Assim, por um lado o usuário é tratado como racional e consciente para autorizar o compartilhamento dos seus dados com as plataformas; por outro, é mobilizado como irracional, a ponto de o design das ferramentas poderem guiá-lo, influenciando seu comportamento.
Há saídas para este cenário? Certamente não há respostas únicas, pois não há como simplesmente reivindicar uma soberania plena do sujeito, tampouco considerar que precisa ser tutelado. Qualquer um destes pólos falharia em seu ponto de partida: almejar uma solução exclusivamente individual. “É necessário construir coletivamente ecossistemas sociotécnicos que permitam negociação, contestação e revisão constantes, garantindo condições para dissenso e reconsideração de práticas, regras e normas”, afirmam os autores.
Destacando que os sistemas automatizados de inferência emocional – as ditas IAs emocionais – utilizam modelos reducionistas e controversos, e que podem levar a resultados imprecisos e injustos, o estudo lembra que a aplicabilidade não é só questionável, mas pode reforçar desigualdades.
A resposta, portanto, não residiria apenas em uma legislação garantista ou protetiva, porque há sempre limites, áreas cinzas, disputas sobre significados e, obviamente, insuficiências.
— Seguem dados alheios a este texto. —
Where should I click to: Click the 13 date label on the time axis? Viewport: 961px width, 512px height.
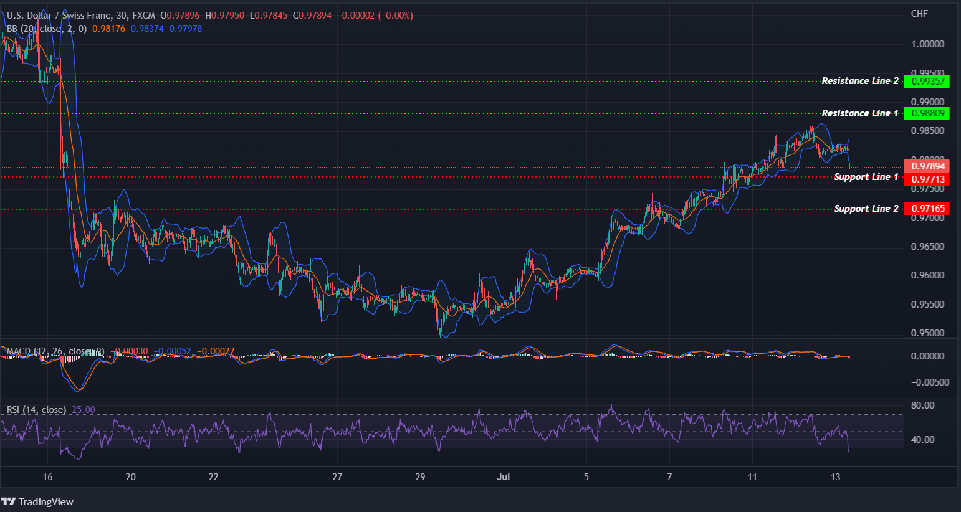836,476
O que não quer dizer que essas medidas não sejam necessárias. Mas, inspirando-se na perspectiva de tecnodiversidade, os autores do artigo propõe a pensar na importância de uma abordagem coletiva na construção da soberania digital e tecnológica, reconhecendo as complexidades na relação entre humanos e sistemas de IAs.
No entanto, as possíveis alternativas não retiram a possibilidade de se dizer o que não é admissível: os autores apoiam as propostas já existentes de moratória e banimento de sistemas automatizados de detecção emocional, principalmente aqueles manipulados por big techs, como forma primeira de incidir sobre o cenário.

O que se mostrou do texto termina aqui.